Last updated on: September 22, 2023, 03:59h.
China’s economic concerns and recent typhoon-related closures of gaming venues in Macau have caused a decline in Macau casino stocks since August. However, one analyst believes it may be a good time to reconsider investing in the group.
In a recent report, Stifel analyst Steven Wieczynski suggests that the concerns about China’s economy are already reflected in the stock prices of Macau casino operators. This indicates that there may be opportunities for investment based on current valuations.

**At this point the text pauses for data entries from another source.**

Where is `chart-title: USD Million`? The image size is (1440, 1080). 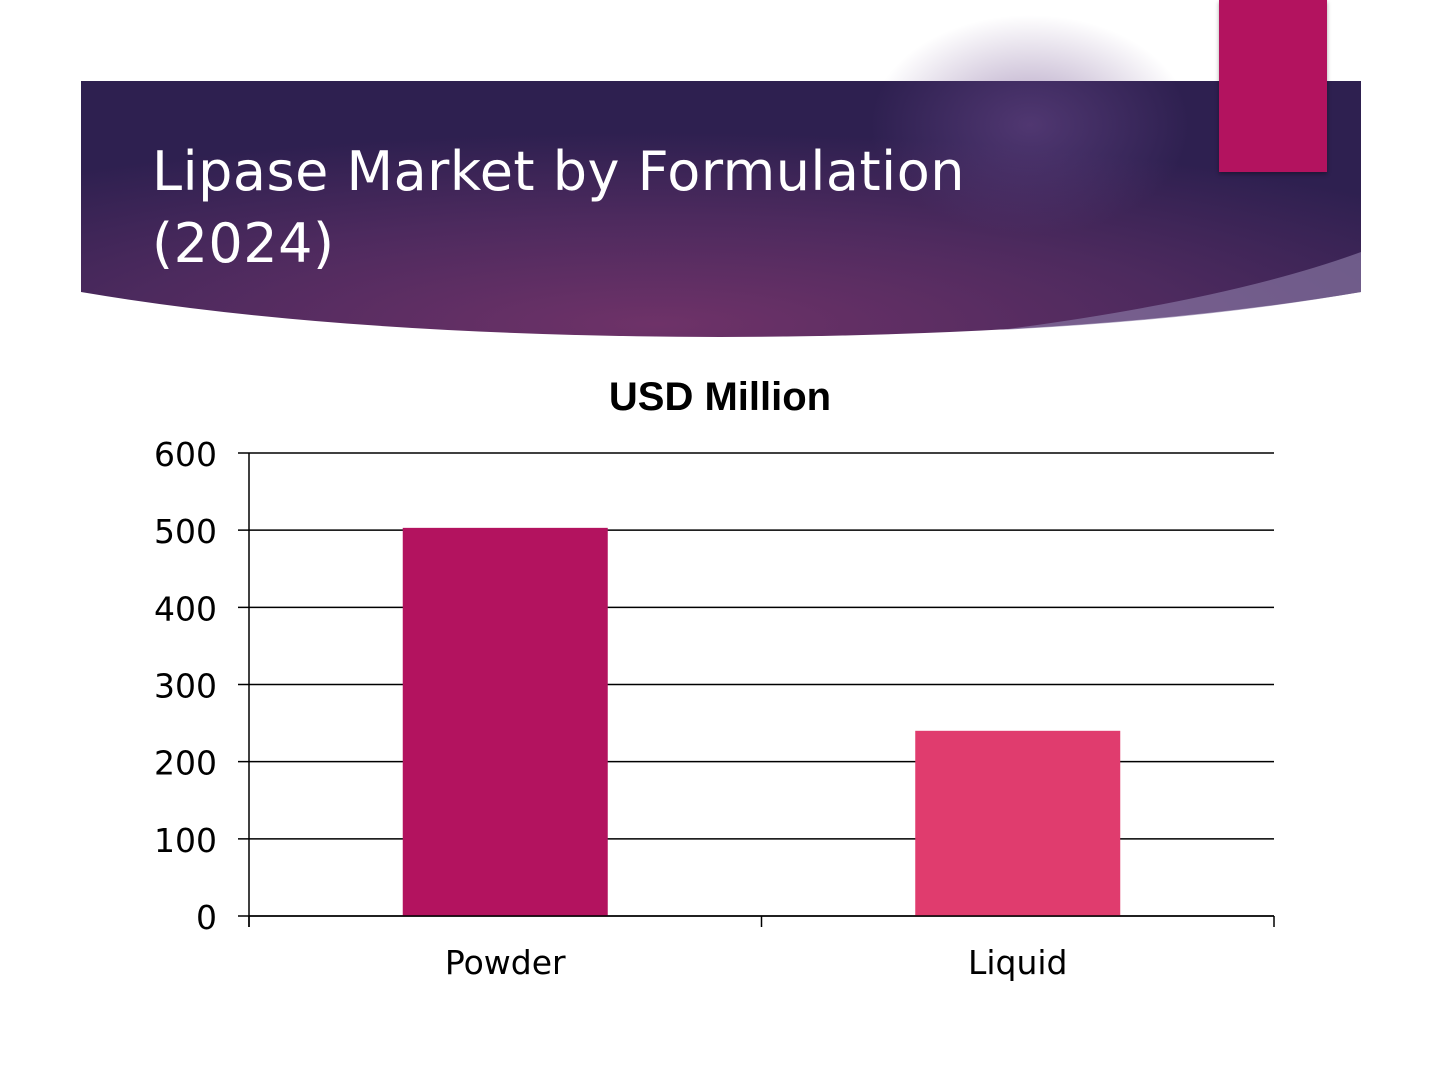 chart-title: USD Million is located at coordinates (720, 397).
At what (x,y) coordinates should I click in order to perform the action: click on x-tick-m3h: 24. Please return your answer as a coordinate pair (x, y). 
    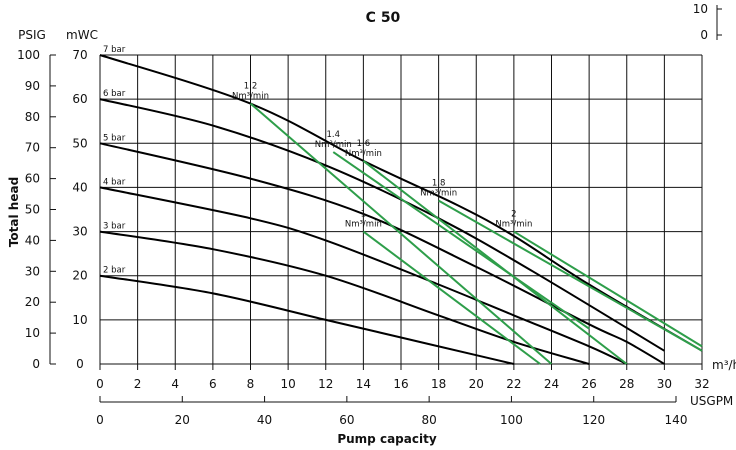
    Looking at the image, I should click on (552, 384).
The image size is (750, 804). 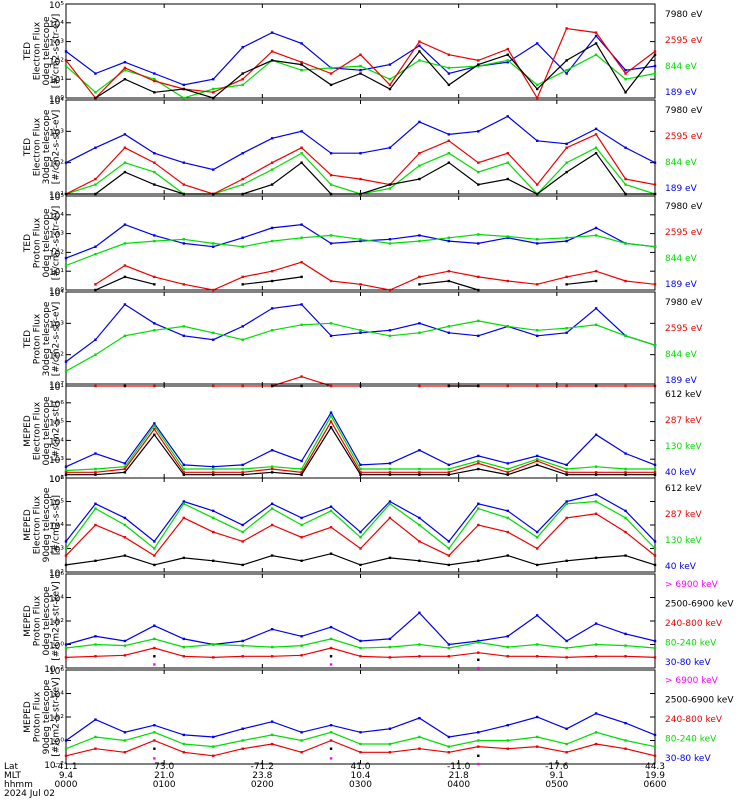 What do you see at coordinates (56, 504) in the screenshot?
I see `y-tick-label: 10⁵` at bounding box center [56, 504].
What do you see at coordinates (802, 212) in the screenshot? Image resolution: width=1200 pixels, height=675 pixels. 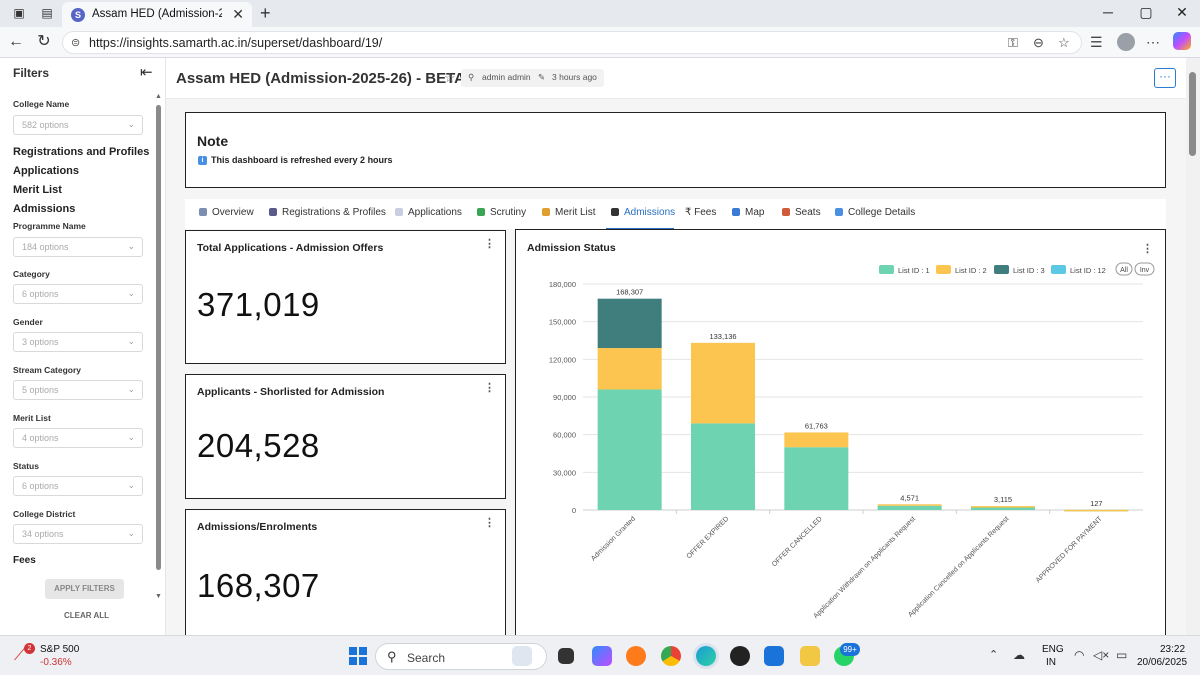 I see `tab-seats: Seats` at bounding box center [802, 212].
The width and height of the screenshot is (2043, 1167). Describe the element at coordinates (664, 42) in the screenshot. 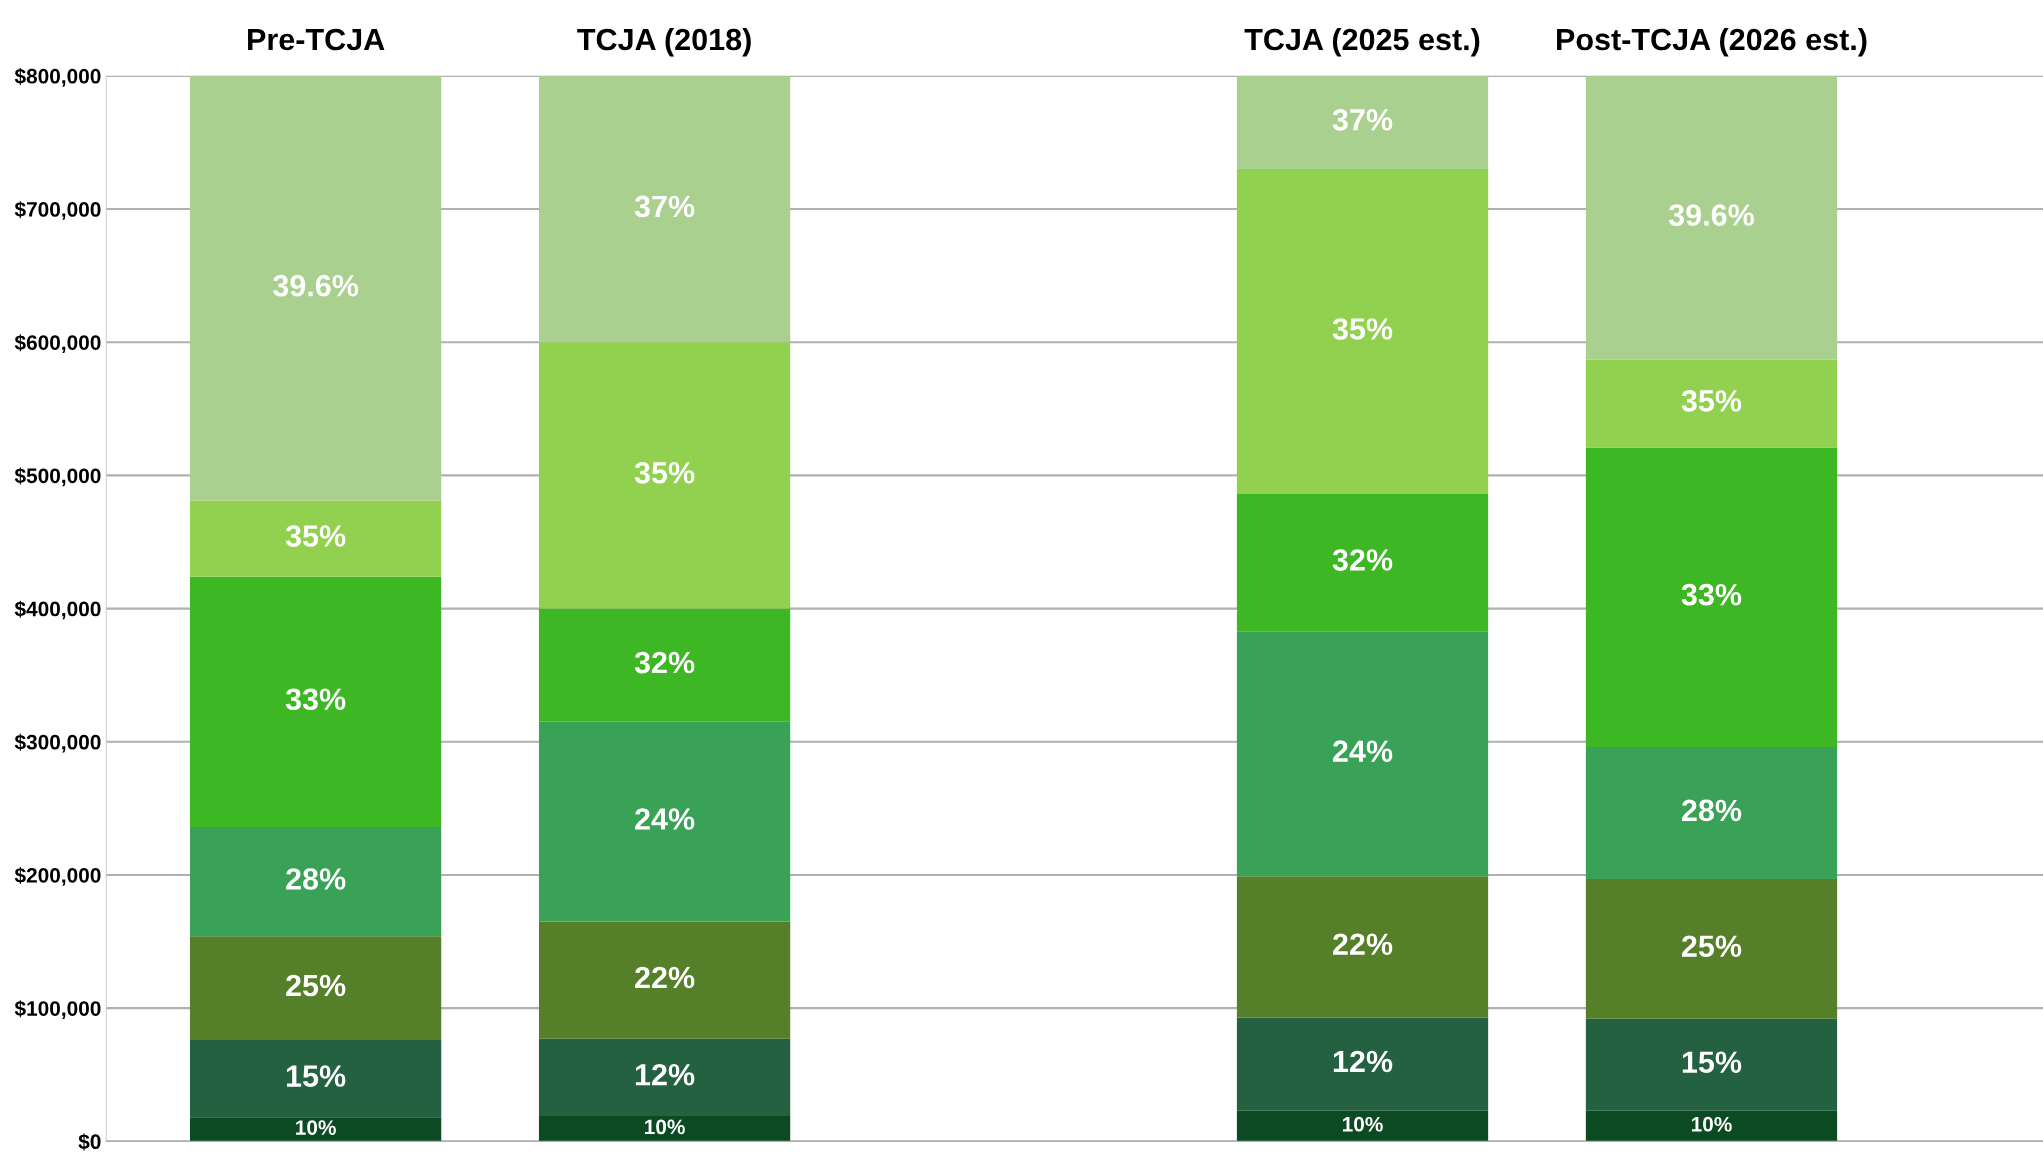

I see `x-tick-label: TCJA (2018)` at that location.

Pent-up demand remains robust, and we believe the upcoming Golden Week Holiday (late-September to early-October) will provide evidence of just that,” observed the analyst. “Valuations remain overly compelling with shares of Macau-centric stocks trading at 25%+ discounts to normal trading ranges.”
Shares of Las Vegas Sands (NYSE: LVS) and Wynn Resorts (NASDAQ: WYNN), two of the US-based Macau concessionaires, have been declining in the past month. Over the same period, Sands’ shares have decreased by over 15%, while Wynn Macau’s parent shares are down 4.70%.
Consider Sands and Wynn for Macau Casino Stocks
Wieczynski lowered the price targets for Sands and Wynn to $69 and $135, respectively, but there is still significant upside potential for both stocks. Wynn closed at $91.56 today, while Sands settled at $45.79.
Both companies are expected to benefit as Macau’s gross gaming revenue (GGR) approaches pre-coronavirus levels this year. Standard & Poor’s recently estimated that GGR will reach 85% to 90% of pre-coronavirus levels this year, up from their previous forecast of 75% to 85%. S&P predicts a full recovery by 2024. This is particularly important for Sands, which, along with rival Galaxy Entertainment, attracts mass and premium-mass bettors to Macau.
Although September’s GGR is expected to be lower due to the recent closures caused by the typhoon, the upcoming Golden Week holiday could provide an opportunity to refute concerns about China’s economic weakness.
“We believe the setup is compelling for Macau-centric stocks heading into 2H23/2024,” added Wieczynski. “Stocks have significantly underperformed our coverage universe not only since the beginning of the year but more recently over the last two months. China macro fears are the primary culprit of the recent weakness in shares, in our view.”
Preference for Wynn
While Wieczynski has a positive view on Sands China parent Las Vegas Sands, he prefers Wynn due to its exposure to premium mass clients, who are more sensitive to economic conditions compared to mass market bettors.
In both cases, Sands and Wynn are trading at significant discounts compared to their historical averages, making them attractive options for investors looking to enter the market.
“LVS is currently trading at a 2.5 turn discount to their historical average while WYNN is trading at a 3x discount to their previous trading average,” concluded Wieczynski.